- [ABOUT THIS EXERCISE]:
Please transcribe the data that follows, keeping every line exact.

- [SUPPLIED ENTRIES]:

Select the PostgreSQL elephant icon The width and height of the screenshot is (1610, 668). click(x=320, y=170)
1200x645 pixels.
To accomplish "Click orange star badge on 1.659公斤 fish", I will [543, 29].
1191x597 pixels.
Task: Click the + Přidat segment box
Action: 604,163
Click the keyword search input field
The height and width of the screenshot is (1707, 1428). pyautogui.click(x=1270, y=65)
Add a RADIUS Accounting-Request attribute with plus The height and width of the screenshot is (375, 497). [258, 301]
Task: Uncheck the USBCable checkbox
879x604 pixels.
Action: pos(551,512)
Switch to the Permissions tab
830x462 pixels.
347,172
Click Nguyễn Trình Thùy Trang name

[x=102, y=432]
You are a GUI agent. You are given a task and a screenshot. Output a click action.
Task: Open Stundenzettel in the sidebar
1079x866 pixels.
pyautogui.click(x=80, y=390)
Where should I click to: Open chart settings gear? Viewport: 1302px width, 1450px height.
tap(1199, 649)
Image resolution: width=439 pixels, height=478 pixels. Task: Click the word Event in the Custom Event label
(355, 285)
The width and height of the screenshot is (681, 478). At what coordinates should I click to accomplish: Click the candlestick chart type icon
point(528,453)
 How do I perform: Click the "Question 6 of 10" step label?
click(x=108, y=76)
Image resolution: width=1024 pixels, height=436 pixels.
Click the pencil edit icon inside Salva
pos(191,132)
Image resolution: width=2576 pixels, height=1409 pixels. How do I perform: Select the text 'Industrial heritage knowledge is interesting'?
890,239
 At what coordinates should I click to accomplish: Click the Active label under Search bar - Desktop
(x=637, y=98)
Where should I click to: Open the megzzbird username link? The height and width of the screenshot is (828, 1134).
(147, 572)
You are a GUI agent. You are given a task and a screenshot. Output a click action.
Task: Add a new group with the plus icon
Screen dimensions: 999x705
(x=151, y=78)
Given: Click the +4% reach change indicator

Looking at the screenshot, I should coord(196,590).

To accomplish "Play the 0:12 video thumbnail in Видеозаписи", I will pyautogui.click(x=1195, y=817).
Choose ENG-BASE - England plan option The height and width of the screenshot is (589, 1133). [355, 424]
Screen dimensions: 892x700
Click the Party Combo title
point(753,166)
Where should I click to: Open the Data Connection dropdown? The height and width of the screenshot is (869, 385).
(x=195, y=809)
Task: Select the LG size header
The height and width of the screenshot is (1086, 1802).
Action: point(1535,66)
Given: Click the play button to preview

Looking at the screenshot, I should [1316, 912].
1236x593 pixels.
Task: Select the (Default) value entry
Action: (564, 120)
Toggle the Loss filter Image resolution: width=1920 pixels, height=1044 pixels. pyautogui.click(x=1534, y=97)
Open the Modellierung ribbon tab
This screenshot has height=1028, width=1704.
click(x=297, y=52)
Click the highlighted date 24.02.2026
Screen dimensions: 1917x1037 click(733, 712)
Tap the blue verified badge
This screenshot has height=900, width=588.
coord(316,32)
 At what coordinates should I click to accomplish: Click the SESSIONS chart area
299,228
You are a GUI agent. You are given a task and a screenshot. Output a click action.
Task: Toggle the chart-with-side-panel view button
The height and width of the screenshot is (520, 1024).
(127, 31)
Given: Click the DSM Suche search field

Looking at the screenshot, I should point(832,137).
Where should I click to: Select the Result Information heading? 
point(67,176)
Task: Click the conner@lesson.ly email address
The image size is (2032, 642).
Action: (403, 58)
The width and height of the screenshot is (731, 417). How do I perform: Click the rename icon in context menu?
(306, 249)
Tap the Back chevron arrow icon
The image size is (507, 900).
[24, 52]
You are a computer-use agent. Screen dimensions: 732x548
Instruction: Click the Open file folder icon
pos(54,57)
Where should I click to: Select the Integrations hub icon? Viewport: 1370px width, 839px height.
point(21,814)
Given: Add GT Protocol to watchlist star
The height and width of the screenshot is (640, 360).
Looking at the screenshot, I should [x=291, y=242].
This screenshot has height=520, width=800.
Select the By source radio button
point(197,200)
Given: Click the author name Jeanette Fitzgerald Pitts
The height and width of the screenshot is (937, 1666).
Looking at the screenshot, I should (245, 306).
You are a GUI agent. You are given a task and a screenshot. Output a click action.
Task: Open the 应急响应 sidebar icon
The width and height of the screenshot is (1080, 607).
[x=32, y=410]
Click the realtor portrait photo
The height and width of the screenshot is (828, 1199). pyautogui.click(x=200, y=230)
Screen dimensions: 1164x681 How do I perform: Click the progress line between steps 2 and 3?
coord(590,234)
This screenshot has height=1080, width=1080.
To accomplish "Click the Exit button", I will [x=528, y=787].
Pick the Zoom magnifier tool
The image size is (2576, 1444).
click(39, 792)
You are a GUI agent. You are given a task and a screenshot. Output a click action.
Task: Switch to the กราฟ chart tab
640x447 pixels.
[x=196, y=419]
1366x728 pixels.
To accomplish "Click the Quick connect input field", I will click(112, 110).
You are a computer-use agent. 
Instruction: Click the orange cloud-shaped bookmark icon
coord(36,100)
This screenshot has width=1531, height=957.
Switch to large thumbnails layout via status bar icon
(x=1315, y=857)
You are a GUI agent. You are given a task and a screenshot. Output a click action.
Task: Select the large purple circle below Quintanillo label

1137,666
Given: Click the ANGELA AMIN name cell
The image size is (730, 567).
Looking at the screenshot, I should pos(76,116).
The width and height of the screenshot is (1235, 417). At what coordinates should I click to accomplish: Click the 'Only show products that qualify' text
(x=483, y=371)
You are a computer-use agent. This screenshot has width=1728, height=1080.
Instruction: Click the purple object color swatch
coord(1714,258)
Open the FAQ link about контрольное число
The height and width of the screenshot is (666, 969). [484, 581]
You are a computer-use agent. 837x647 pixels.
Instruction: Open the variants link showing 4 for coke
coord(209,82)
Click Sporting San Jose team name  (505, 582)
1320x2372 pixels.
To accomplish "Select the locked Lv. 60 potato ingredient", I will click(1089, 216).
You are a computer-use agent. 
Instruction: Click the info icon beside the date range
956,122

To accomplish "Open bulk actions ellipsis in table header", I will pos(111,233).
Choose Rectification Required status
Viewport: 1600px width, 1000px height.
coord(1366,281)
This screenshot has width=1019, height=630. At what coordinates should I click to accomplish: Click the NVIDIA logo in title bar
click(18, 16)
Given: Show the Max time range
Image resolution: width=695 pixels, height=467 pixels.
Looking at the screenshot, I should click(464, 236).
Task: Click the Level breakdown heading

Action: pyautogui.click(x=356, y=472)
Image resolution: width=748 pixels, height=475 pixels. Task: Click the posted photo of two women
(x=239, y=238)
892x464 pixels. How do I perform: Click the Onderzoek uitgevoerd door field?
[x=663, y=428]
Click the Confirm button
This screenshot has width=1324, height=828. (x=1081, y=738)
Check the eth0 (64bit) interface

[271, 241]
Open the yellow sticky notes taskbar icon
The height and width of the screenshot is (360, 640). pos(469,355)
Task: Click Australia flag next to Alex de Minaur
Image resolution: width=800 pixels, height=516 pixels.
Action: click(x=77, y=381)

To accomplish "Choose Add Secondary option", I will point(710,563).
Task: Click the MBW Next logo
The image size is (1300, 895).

- [ANSWER BOX]:
Select the PostgreSQL elephant icon The width and height of the screenshot is (1610, 668). click(x=320, y=170)
1200x645 pixels.
To accomplish "Click orange star badge on 1.659公斤 fish", I will [543, 29].
1191x597 pixels.
Task: Click the + Přidat segment box
Action: 604,163
Click the keyword search input field
The height and width of the screenshot is (1707, 1428). pyautogui.click(x=1270, y=65)
Add a RADIUS Accounting-Request attribute with plus The height and width of the screenshot is (375, 497). [258, 301]
Task: Uncheck the USBCable checkbox
879x604 pixels.
Action: pos(551,512)
Switch to the Permissions tab
830x462 pixels.
347,172
Click Nguyễn Trình Thùy Trang name

[x=102, y=432]
You are a GUI agent. You are given a task and a screenshot. Output a click action.
Task: Open Stundenzettel in the sidebar
1079x866 pixels.
pyautogui.click(x=80, y=390)
Where should I click to: Open chart settings gear? Viewport: 1302px width, 1450px height.
tap(1199, 649)
Image resolution: width=439 pixels, height=478 pixels. Task: Click the word Event in the Custom Event label
(355, 285)
The width and height of the screenshot is (681, 478). At what coordinates should I click to accomplish: Click the candlestick chart type icon
point(528,453)
 How do I perform: Click the "Question 6 of 10" step label?
click(x=108, y=76)
Image resolution: width=1024 pixels, height=436 pixels.
Click the pencil edit icon inside Salva
pos(191,132)
Image resolution: width=2576 pixels, height=1409 pixels. How do I perform: Select the text 'Industrial heritage knowledge is interesting'?
890,239
 At what coordinates should I click to accomplish: Click the Active label under Search bar - Desktop
(x=637, y=98)
Where should I click to: Open the megzzbird username link? The height and width of the screenshot is (828, 1134).
(147, 572)
You are a GUI agent. You are given a task and a screenshot. Output a click action.
Task: Add a new group with the plus icon
Screen dimensions: 999x705
(x=151, y=78)
Given: Click the +4% reach change indicator

Looking at the screenshot, I should coord(196,590).

To accomplish "Play the 0:12 video thumbnail in Видеозаписи", I will pyautogui.click(x=1195, y=817).
Choose ENG-BASE - England plan option The height and width of the screenshot is (589, 1133). [355, 424]
Screen dimensions: 892x700
Click the Party Combo title
point(753,166)
Where should I click to: Open the Data Connection dropdown? The height and width of the screenshot is (869, 385).
(x=195, y=809)
Task: Select the LG size header
The height and width of the screenshot is (1086, 1802).
Action: point(1535,66)
Given: Click the play button to preview

Looking at the screenshot, I should [1316, 912].
1236x593 pixels.
Task: Select the (Default) value entry
Action: (564, 120)
Toggle the Loss filter Image resolution: width=1920 pixels, height=1044 pixels. pyautogui.click(x=1534, y=97)
Open the Modellierung ribbon tab
This screenshot has height=1028, width=1704.
click(x=297, y=52)
Click the highlighted date 24.02.2026
Screen dimensions: 1917x1037 click(733, 712)
Tap the blue verified badge
This screenshot has height=900, width=588.
coord(316,32)
 At what coordinates should I click to accomplish: Click the SESSIONS chart area
299,228
You are a GUI agent. You are given a task and a screenshot. Output a click action.
Task: Toggle the chart-with-side-panel view button
The height and width of the screenshot is (520, 1024).
(127, 31)
Given: Click the DSM Suche search field

Looking at the screenshot, I should point(832,137).
Where should I click to: Select the Result Information heading? 
point(67,176)
Task: Click the conner@lesson.ly email address
The image size is (2032, 642).
Action: (403, 58)
The width and height of the screenshot is (731, 417). How do I perform: Click the rename icon in context menu?
(306, 249)
Tap the Back chevron arrow icon
The image size is (507, 900).
[24, 52]
You are a computer-use agent. Screen dimensions: 732x548
Instruction: Click the Open file folder icon
pos(54,57)
Where should I click to: Select the Integrations hub icon? Viewport: 1370px width, 839px height.
point(21,814)
Given: Add GT Protocol to watchlist star
The height and width of the screenshot is (640, 360).
Looking at the screenshot, I should [x=291, y=242].
This screenshot has height=520, width=800.
Select the By source radio button
point(197,200)
Given: Click the author name Jeanette Fitzgerald Pitts
The height and width of the screenshot is (937, 1666).
Looking at the screenshot, I should (245, 306).
You are a GUI agent. You are given a task and a screenshot. Output a click action.
Task: Open the 应急响应 sidebar icon
The width and height of the screenshot is (1080, 607).
[x=32, y=410]
Click the realtor portrait photo
The height and width of the screenshot is (828, 1199). pyautogui.click(x=200, y=230)
Screen dimensions: 1164x681 How do I perform: Click the progress line between steps 2 and 3?
coord(590,234)
This screenshot has height=1080, width=1080.
To accomplish "Click the Exit button", I will [x=528, y=787].
Pick the Zoom magnifier tool
The image size is (2576, 1444).
click(39, 792)
You are a GUI agent. You are given a task and a screenshot. Output a click action.
Task: Switch to the กราฟ chart tab
640x447 pixels.
[x=196, y=419]
1366x728 pixels.
To accomplish "Click the Quick connect input field", I will click(112, 110).
You are a computer-use agent. 
Instruction: Click the orange cloud-shaped bookmark icon
coord(36,100)
This screenshot has width=1531, height=957.
Switch to large thumbnails layout via status bar icon
(x=1315, y=857)
You are a GUI agent. You are given a task and a screenshot. Output a click action.
Task: Select the large purple circle below Quintanillo label

1137,666
Given: Click the ANGELA AMIN name cell
The image size is (730, 567).
Looking at the screenshot, I should pos(76,116).
The width and height of the screenshot is (1235, 417). At what coordinates should I click to accomplish: Click the 'Only show products that qualify' text
(x=483, y=371)
You are a computer-use agent. This screenshot has width=1728, height=1080.
Instruction: Click the purple object color swatch
coord(1714,258)
Open the FAQ link about контрольное число
The height and width of the screenshot is (666, 969). [484, 581]
You are a computer-use agent. 837x647 pixels.
Instruction: Open the variants link showing 4 for coke
coord(209,82)
Click Sporting San Jose team name  (505, 582)
1320x2372 pixels.
To accomplish "Select the locked Lv. 60 potato ingredient", I will click(1089, 216).
You are a computer-use agent. 
Instruction: Click the info icon beside the date range
956,122

To accomplish "Open bulk actions ellipsis in table header", I will pos(111,233).
Choose Rectification Required status
Viewport: 1600px width, 1000px height.
coord(1366,281)
This screenshot has width=1019, height=630. At what coordinates should I click to accomplish: Click the NVIDIA logo in title bar
click(18, 16)
Given: Show the Max time range
Image resolution: width=695 pixels, height=467 pixels.
Looking at the screenshot, I should click(464, 236).
Task: Click the Level breakdown heading

Action: pyautogui.click(x=356, y=472)
Image resolution: width=748 pixels, height=475 pixels. Task: Click the posted photo of two women
(x=239, y=238)
892x464 pixels. How do I perform: Click the Onderzoek uitgevoerd door field?
[x=663, y=428]
Click the Confirm button
This screenshot has width=1324, height=828. (x=1081, y=738)
Check the eth0 (64bit) interface

[271, 241]
Open the yellow sticky notes taskbar icon
The height and width of the screenshot is (360, 640). pos(469,355)
Task: Click Australia flag next to Alex de Minaur
Image resolution: width=800 pixels, height=516 pixels.
Action: click(x=77, y=381)

To accomplish "Choose Add Secondary option", I will point(710,563).
Task: Click the MBW Next logo
The image size is (1300, 895).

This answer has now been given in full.